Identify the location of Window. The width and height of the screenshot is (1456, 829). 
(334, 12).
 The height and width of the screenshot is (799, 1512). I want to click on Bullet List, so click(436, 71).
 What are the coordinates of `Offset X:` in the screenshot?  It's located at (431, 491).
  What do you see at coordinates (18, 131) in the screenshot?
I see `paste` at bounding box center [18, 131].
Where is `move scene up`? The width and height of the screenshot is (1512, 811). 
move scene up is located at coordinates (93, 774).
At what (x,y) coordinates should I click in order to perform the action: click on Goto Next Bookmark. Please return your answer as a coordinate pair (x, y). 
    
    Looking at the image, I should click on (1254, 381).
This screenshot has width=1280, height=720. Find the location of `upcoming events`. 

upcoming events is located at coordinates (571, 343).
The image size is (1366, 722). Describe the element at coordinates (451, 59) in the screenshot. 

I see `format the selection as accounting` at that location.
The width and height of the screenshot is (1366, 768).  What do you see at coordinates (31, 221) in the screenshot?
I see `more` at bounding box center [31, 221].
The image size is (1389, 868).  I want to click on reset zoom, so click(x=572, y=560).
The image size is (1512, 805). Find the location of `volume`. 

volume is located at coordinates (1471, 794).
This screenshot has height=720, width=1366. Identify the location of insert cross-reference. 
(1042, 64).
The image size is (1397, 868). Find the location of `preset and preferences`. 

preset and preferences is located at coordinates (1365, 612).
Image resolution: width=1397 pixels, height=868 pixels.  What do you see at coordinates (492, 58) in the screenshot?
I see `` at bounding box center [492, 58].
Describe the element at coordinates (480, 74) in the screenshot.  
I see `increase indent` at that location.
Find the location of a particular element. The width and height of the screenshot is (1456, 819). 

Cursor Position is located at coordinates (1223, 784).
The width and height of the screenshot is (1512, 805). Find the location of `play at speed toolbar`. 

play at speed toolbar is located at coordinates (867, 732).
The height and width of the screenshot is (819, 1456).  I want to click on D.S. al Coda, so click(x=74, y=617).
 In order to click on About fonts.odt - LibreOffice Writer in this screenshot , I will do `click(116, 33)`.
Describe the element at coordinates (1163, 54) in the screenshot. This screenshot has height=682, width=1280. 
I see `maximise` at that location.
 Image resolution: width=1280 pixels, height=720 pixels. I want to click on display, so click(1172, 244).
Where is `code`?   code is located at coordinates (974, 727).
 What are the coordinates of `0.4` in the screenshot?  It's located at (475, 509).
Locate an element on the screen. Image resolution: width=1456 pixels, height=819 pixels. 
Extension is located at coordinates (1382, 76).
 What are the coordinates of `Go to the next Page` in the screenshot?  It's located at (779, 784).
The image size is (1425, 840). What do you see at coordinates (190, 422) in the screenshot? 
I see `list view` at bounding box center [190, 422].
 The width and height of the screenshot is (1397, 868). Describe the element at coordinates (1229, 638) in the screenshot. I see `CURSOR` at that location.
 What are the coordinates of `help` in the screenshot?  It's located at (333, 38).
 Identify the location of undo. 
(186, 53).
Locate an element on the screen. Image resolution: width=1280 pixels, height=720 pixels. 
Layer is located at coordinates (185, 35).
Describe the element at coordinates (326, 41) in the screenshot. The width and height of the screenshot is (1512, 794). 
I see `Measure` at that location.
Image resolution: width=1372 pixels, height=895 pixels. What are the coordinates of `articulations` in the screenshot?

+---+

What the task asks – Copy all of the data above line for line, without changing anything.

Finished task –
Identify the location of Window. The width and height of the screenshot is (1456, 829). 
(334, 12).
 The height and width of the screenshot is (799, 1512). I want to click on Bullet List, so click(436, 71).
 What are the coordinates of `Offset X:` in the screenshot?  It's located at (431, 491).
  What do you see at coordinates (18, 131) in the screenshot?
I see `paste` at bounding box center [18, 131].
Where is `move scene up`? The width and height of the screenshot is (1512, 811). 
move scene up is located at coordinates (93, 774).
At what (x,y) coordinates should I click in order to perform the action: click on Goto Next Bookmark. Please return your answer as a coordinate pair (x, y). 
    
    Looking at the image, I should click on (1254, 381).
This screenshot has width=1280, height=720. Find the location of `upcoming events`. 

upcoming events is located at coordinates (571, 343).
The image size is (1366, 722). Describe the element at coordinates (451, 59) in the screenshot. 

I see `format the selection as accounting` at that location.
The width and height of the screenshot is (1366, 768).  What do you see at coordinates (31, 221) in the screenshot?
I see `more` at bounding box center [31, 221].
The image size is (1389, 868).  I want to click on reset zoom, so click(x=572, y=560).
The image size is (1512, 805). Find the location of `volume`. 

volume is located at coordinates (1471, 794).
This screenshot has height=720, width=1366. Identify the location of insert cross-reference. 
(1042, 64).
The image size is (1397, 868). Find the location of `preset and preferences`. 

preset and preferences is located at coordinates (1365, 612).
Image resolution: width=1397 pixels, height=868 pixels.  What do you see at coordinates (492, 58) in the screenshot?
I see `` at bounding box center [492, 58].
Describe the element at coordinates (480, 74) in the screenshot.  
I see `increase indent` at that location.
Find the location of a particular element. The width and height of the screenshot is (1456, 819). 

Cursor Position is located at coordinates (1223, 784).
The width and height of the screenshot is (1512, 805). Find the location of `play at speed toolbar`. 

play at speed toolbar is located at coordinates (867, 732).
The height and width of the screenshot is (819, 1456).  I want to click on D.S. al Coda, so click(x=74, y=617).
 In order to click on About fonts.odt - LibreOffice Writer in this screenshot , I will do `click(116, 33)`.
Describe the element at coordinates (1163, 54) in the screenshot. This screenshot has height=682, width=1280. 
I see `maximise` at that location.
 Image resolution: width=1280 pixels, height=720 pixels. I want to click on display, so click(1172, 244).
Where is `code`?   code is located at coordinates (974, 727).
 What are the coordinates of `0.4` in the screenshot?  It's located at (475, 509).
Locate an element on the screen. Image resolution: width=1456 pixels, height=819 pixels. 
Extension is located at coordinates (1382, 76).
 What are the coordinates of `Go to the next Page` in the screenshot?  It's located at (779, 784).
The image size is (1425, 840). What do you see at coordinates (190, 422) in the screenshot? 
I see `list view` at bounding box center [190, 422].
 The width and height of the screenshot is (1397, 868). Describe the element at coordinates (1229, 638) in the screenshot. I see `CURSOR` at that location.
 What are the coordinates of `help` in the screenshot?  It's located at (333, 38).
 Identify the location of undo. 
(186, 53).
Locate an element on the screen. Image resolution: width=1280 pixels, height=720 pixels. 
Layer is located at coordinates (185, 35).
Describe the element at coordinates (326, 41) in the screenshot. The width and height of the screenshot is (1512, 794). 
I see `Measure` at that location.
Image resolution: width=1372 pixels, height=895 pixels. What are the coordinates of `articulations` in the screenshot?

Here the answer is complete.